#### [Data in this exercise]
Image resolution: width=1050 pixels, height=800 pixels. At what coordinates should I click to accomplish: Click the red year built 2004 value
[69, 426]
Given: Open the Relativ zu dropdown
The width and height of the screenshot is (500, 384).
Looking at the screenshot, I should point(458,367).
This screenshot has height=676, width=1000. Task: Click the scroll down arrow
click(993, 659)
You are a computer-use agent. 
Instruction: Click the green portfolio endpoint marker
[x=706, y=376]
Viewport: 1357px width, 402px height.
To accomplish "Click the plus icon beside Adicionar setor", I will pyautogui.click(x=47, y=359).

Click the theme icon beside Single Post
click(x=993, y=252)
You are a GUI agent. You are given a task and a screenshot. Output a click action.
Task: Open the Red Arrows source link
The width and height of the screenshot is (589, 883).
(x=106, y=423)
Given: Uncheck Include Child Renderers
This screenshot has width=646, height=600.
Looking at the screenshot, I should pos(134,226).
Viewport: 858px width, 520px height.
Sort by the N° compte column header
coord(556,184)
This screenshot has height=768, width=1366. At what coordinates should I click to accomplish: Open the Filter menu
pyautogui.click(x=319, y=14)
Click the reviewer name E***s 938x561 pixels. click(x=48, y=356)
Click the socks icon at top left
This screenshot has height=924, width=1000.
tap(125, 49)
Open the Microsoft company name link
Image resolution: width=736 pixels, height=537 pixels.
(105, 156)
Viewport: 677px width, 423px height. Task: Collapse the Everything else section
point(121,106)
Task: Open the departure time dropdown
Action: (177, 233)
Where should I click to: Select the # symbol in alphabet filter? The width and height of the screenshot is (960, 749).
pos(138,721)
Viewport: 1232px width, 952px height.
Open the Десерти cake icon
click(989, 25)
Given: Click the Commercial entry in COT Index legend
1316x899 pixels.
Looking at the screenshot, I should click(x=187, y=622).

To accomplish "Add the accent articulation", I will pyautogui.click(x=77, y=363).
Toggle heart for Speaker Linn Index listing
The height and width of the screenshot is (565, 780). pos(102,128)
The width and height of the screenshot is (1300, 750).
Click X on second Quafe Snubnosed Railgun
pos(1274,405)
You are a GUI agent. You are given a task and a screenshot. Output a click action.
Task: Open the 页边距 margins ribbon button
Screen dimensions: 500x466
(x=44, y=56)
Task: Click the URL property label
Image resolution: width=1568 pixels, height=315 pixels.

#### [Work request]
Keeping every line exactly as it is, retype the listing.

#### [Reply to the exercise]
Image resolution: width=1050 pixels, height=800 pixels. At what coordinates should I click to accomplish: Click the red year built 2004 value
[69, 426]
Given: Open the Relativ zu dropdown
The width and height of the screenshot is (500, 384).
Looking at the screenshot, I should point(458,367).
This screenshot has height=676, width=1000. Task: Click the scroll down arrow
click(993, 659)
You are a computer-use agent. 
Instruction: Click the green portfolio endpoint marker
[x=706, y=376]
Viewport: 1357px width, 402px height.
To accomplish "Click the plus icon beside Adicionar setor", I will pyautogui.click(x=47, y=359).

Click the theme icon beside Single Post
click(x=993, y=252)
You are a GUI agent. You are given a task and a screenshot. Output a click action.
Task: Open the Red Arrows source link
The width and height of the screenshot is (589, 883).
(x=106, y=423)
Given: Uncheck Include Child Renderers
This screenshot has width=646, height=600.
Looking at the screenshot, I should pos(134,226).
Viewport: 858px width, 520px height.
Sort by the N° compte column header
coord(556,184)
This screenshot has height=768, width=1366. At what coordinates should I click to accomplish: Open the Filter menu
pyautogui.click(x=319, y=14)
Click the reviewer name E***s 938x561 pixels. click(x=48, y=356)
Click the socks icon at top left
This screenshot has height=924, width=1000.
tap(125, 49)
Open the Microsoft company name link
Image resolution: width=736 pixels, height=537 pixels.
(105, 156)
Viewport: 677px width, 423px height. Task: Collapse the Everything else section
point(121,106)
Task: Open the departure time dropdown
Action: (177, 233)
Where should I click to: Select the # symbol in alphabet filter? The width and height of the screenshot is (960, 749).
pos(138,721)
Viewport: 1232px width, 952px height.
Open the Десерти cake icon
click(989, 25)
Given: Click the Commercial entry in COT Index legend
1316x899 pixels.
Looking at the screenshot, I should click(x=187, y=622).

To accomplish "Add the accent articulation", I will pyautogui.click(x=77, y=363).
Toggle heart for Speaker Linn Index listing
The height and width of the screenshot is (565, 780). pos(102,128)
The width and height of the screenshot is (1300, 750).
Click X on second Quafe Snubnosed Railgun
pos(1274,405)
You are a GUI agent. You are given a task and a screenshot. Output a click action.
Task: Open the 页边距 margins ribbon button
Screen dimensions: 500x466
(x=44, y=56)
Task: Click the URL property label
Image resolution: width=1568 pixels, height=315 pixels.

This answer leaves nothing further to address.